| Excerpted passage |
Fanny Bullock Workman
/Overview
Fanny Bullock Workman born Worcester, MA January 8, 1859 (d. 1925). Mountaineer; geographer; cartographer; linguist. Cycled around the world carrying sign "Votes for Women." (photo http://bit.ly/wdwjoz)
Fanny Bullock Workman born Worcester, MA January 8, 1859 (d. 1925). Mountaineer; geographer; cartographer; linguist. Cycled around the world carrying sign "Votes for Women." (photo http://bit.ly/wdwjoz)
Mathilda Wrede born Vaasa, Finland March 8, 1864 (d. 1928). “Friend of the Prisoners.” Finnish baroness; prison reform advocate. Co-founded pacifist group International Fellowship of Reconciliation, 1919.
“Grace and Peace” (inscription of her brooch; 1896 portrait Wikipedia.fi)
Elizabeth Washburn Wright born Minneapolis, MN November 19, 1874 (d. 1954). Internationalist; led anti-opium campaign, 1908; US delegate to Opium Convention, 1924.
"The opium question, therefore, has in a true sense become an international one—which will result in. . . it is to be hoped, the crushing out of one of the most subtle and pernicious menaces that has ever assailed mankind." (Outlook 1904, 90:642)
Martha Coffin Wright born Boston, MA December 25, 1806 (d. 1875). Quaker abolitionist; feminist; organizer of Seneca Falls Women's Rights Convention, 1848; conductor on Underground Railroad; president of many women's rights conventions.
"In union [of women] there is strength." (to Lucy Stone, Aug. 22, 1869, in Bolt, The Women's Movements, p. 122; phto wikicommons nat. park service pd)
Wu Yi-Fang born Wuchang, China January 26, 1893 (d. 1985). PhD biologist; diplomat; first female Chinese university president, 1928-52. One of four women to sign UN Charter, 1945; assisted in governmental education reforms, 1949; delegate to World Peace Congress, Finland, 1955.
"Only as women become educated can we expect them to step into their places as leaders." (Biog. Dict. Republican China III, p. 462; photo http://bit.ly/FQ01t4)
Mathilde Wurm (née Adler) born Frankfurt-am-Main, Germany September 30, 1874 (d. 1935). Social worker. Socialist opponent of World War I; close friend of Rosa Luxemburg. Social Democrat Member of Parliament, 1920-33. Editor of Socialist journal Woman Fighter, 1922-23. Died in exile. (photo rosaluxemburgblog)

| Problems to solve |
1. State whether each claim agrees with the biographical entries, answering yes or no and quoting the deciding words: (a) Mathilda Wrede was born in Vaasa, Finland; (b) Elizabeth Washburn Wright was a US delegate to the Opium Convention in 1908; (c) Mathilde Wurm edited the journal Woman Fighter.
2. According to the biographical entries, in what year did Wu Yi-Fang sign the UN Charter?
Rely solely on the biographical entries above in responding.

| Recorded information |
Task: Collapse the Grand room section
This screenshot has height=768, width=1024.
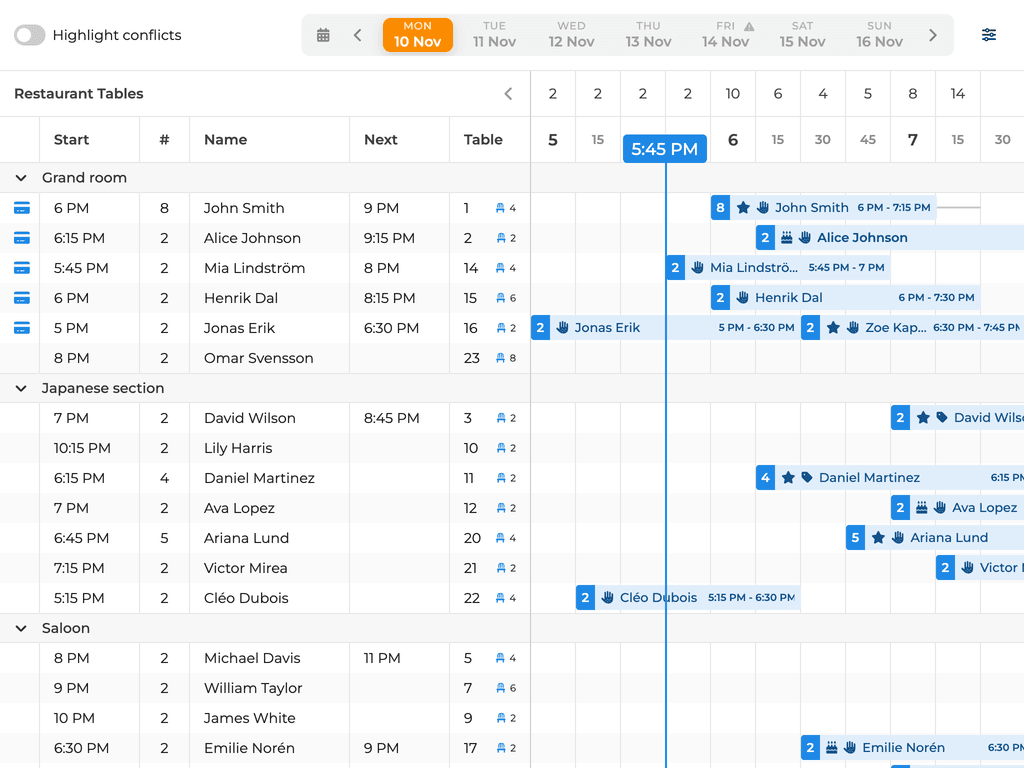Action: (22, 177)
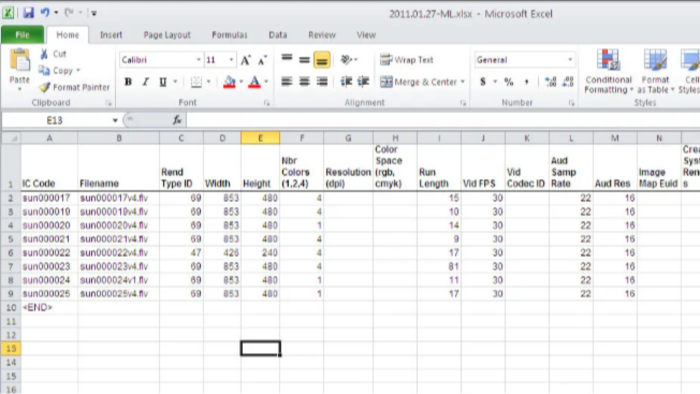Click the Increase Decimal icon
Viewport: 700px width, 394px height.
550,82
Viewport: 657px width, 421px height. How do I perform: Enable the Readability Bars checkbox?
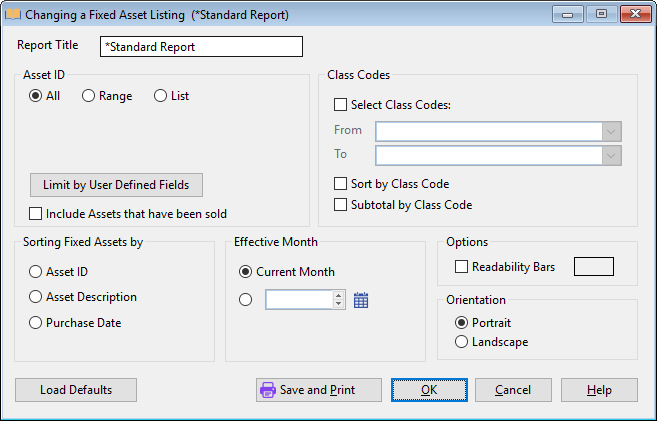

| Answer list |
1.
(a) Yes: "Mathilda Wrede born Vaasa, Finland March 8, 1864"
(b) No: "led anti-opium campaign, 1908; US delegate to Opium Convention, 1924"
(c) Yes: "Editor of Socialist journal Woman Fighter, 1922-23"

2. 1945